Articles| Kellner, the Wealthiest Czech, Stands in...

Kellner, the Wealthiest Czech, Stands in for Government. He Invests Millions to Improve Teaching at Schools

23. July 2012 - moderniobec.ihned.cz Czech teachers lack tools to unravel the mystery of how their students think. The Kellners’ foundation wants to change that, and to that end aims to improve the teacher training in the Czech Republic. Billionaire Petr Kellner is already donating millions of Czech crowns a year to this project.

Petr Kellner, the wealthiest Czech, has started to do what the government is not doing. He is donating several million Czech crowns every year for teacher training. They are, to put it simply, learning how to teach better.

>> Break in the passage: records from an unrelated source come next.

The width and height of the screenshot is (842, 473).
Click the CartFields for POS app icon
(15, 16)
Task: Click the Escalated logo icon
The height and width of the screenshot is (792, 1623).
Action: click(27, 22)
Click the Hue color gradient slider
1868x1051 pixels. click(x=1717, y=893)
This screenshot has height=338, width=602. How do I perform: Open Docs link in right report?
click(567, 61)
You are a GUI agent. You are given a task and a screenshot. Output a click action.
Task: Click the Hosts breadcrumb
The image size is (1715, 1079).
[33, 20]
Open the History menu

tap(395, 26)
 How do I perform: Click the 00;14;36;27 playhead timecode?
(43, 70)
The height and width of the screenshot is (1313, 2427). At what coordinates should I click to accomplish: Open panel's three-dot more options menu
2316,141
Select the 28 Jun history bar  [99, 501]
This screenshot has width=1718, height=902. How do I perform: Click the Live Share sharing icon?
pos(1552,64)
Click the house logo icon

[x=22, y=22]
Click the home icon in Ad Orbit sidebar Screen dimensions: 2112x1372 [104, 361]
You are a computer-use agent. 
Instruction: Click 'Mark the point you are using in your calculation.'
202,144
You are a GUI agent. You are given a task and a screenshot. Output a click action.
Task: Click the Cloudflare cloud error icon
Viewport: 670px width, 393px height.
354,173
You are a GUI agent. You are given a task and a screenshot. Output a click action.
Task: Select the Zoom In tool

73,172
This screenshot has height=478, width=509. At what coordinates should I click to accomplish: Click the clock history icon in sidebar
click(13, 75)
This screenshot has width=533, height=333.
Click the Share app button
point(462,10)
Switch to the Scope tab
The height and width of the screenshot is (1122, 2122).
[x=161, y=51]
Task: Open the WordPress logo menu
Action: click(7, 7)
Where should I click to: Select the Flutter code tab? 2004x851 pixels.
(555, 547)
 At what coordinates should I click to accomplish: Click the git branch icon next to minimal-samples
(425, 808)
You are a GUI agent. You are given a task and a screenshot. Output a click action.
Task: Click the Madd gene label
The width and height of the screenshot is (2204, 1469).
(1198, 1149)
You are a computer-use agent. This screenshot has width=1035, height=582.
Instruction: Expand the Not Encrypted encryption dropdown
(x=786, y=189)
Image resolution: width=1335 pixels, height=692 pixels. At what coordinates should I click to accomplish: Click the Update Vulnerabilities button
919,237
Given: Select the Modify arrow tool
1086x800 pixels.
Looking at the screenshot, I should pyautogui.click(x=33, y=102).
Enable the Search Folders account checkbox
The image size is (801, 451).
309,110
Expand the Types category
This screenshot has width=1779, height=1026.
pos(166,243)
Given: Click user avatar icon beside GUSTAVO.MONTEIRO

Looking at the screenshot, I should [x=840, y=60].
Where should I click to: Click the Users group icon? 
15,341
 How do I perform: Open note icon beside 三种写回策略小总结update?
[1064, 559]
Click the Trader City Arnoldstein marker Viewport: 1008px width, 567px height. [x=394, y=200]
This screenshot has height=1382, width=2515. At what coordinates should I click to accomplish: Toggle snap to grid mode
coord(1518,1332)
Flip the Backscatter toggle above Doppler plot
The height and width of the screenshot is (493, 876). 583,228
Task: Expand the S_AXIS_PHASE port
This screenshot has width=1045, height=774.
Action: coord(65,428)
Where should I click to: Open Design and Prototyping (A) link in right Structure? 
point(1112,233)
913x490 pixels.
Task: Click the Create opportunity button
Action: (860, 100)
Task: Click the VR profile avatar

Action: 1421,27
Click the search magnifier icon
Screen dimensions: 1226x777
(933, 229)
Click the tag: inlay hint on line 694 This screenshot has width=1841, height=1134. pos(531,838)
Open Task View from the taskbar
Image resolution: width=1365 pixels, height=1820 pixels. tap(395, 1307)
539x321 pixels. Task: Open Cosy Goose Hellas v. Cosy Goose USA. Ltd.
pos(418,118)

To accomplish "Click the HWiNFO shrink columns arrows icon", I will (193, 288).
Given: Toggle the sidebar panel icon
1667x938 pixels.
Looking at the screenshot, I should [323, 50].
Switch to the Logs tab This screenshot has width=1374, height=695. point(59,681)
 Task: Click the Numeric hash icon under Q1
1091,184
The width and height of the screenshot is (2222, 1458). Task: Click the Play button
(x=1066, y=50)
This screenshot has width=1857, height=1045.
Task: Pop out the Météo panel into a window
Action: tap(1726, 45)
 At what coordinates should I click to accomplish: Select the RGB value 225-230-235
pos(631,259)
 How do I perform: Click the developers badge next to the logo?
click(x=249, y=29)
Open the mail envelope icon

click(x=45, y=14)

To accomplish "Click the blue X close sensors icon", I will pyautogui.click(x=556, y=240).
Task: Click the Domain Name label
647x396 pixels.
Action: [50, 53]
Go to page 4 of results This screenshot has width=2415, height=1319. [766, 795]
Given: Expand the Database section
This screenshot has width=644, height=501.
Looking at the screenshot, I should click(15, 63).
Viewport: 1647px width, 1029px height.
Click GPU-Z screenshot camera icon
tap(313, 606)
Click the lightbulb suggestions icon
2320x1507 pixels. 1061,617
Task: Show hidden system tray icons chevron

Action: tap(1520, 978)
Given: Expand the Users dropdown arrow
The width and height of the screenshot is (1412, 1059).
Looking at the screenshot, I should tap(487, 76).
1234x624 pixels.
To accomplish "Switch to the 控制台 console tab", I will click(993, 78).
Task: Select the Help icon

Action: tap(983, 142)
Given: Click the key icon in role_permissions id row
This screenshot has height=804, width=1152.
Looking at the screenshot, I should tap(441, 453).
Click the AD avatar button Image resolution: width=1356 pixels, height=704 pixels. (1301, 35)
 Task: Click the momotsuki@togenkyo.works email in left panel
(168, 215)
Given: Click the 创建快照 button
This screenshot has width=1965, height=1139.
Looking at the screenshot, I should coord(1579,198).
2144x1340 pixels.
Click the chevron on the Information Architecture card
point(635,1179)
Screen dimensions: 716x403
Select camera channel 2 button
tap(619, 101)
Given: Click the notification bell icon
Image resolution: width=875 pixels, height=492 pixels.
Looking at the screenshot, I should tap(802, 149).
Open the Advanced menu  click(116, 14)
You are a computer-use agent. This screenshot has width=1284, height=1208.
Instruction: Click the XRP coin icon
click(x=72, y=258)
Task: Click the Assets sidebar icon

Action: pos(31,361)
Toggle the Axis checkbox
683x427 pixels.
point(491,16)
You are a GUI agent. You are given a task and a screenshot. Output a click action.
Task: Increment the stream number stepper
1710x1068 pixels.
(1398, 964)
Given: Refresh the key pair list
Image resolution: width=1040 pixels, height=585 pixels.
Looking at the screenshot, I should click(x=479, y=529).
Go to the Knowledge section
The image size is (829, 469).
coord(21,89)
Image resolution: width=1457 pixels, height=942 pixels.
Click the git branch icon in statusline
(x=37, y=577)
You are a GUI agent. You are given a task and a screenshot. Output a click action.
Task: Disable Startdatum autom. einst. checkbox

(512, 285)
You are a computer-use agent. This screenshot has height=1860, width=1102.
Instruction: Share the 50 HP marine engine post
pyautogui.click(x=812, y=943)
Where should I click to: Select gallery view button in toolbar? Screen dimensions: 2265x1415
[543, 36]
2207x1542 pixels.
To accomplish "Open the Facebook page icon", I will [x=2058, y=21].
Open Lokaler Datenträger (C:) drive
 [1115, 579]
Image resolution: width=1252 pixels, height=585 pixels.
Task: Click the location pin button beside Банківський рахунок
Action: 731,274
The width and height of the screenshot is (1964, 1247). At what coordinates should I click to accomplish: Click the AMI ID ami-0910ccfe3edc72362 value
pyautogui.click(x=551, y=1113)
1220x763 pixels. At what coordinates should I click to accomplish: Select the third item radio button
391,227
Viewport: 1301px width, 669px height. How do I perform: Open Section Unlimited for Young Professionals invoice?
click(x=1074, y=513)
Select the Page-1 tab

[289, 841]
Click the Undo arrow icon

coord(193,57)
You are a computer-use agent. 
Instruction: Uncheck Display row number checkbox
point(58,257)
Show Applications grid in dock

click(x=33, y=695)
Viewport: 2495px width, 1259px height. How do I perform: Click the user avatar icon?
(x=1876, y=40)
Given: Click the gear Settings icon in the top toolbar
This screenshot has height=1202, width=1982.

International organizations usually criticize the inefficient system used for assessing Czech schoolchildren’s work. For example, when last year OECD commissioners mapped the Czech teachers’ teaching methods, they were rather taken aback by the fact that when grading mathematics work, teachers tend to pay the greatest attention to whether or not the result of a problem is double underlined.

Experts say that Czech teachers lack keys to decode their students’ thought processes.

“Our project is pursuing the objective of having schools develop each child’s potential to the maximum possible extent. We need methodological support for this,” explains the spokesperson for the Kellners’ foundation, Jitka Tkadlecová.

She would not specify the amount earmarked for the training; it is reportedly millions per year.

The foundation will offer keys to every school

This money will help pay a team of experts who are preparing a pool of problems, together with recommendations for the teachers. These recommendations will tell them on what they should focus in written tests and oral examinations.

“The teachers will learn that when their students’ solutions contain fewer than ten pictures, they are neglecting visual understanding in mathematics,” Professor Milan Hejný, a member of the team that will start to prepare these keys in September, outlines the language of the new aid for math teachers.

They will pull the teachers themselves into the creation of these keys, and the foundation will then offer the outcome to all schools free of charge. A similar project for Czech language teaching has been running for a year and a half with support from Kellner’s foundation.

While in countries such as Australia and New Zealand such keys have been in use for more than 20 years, the Czech Ministry of Education discontinued work on them after the departure of Minister Ondřej Liška.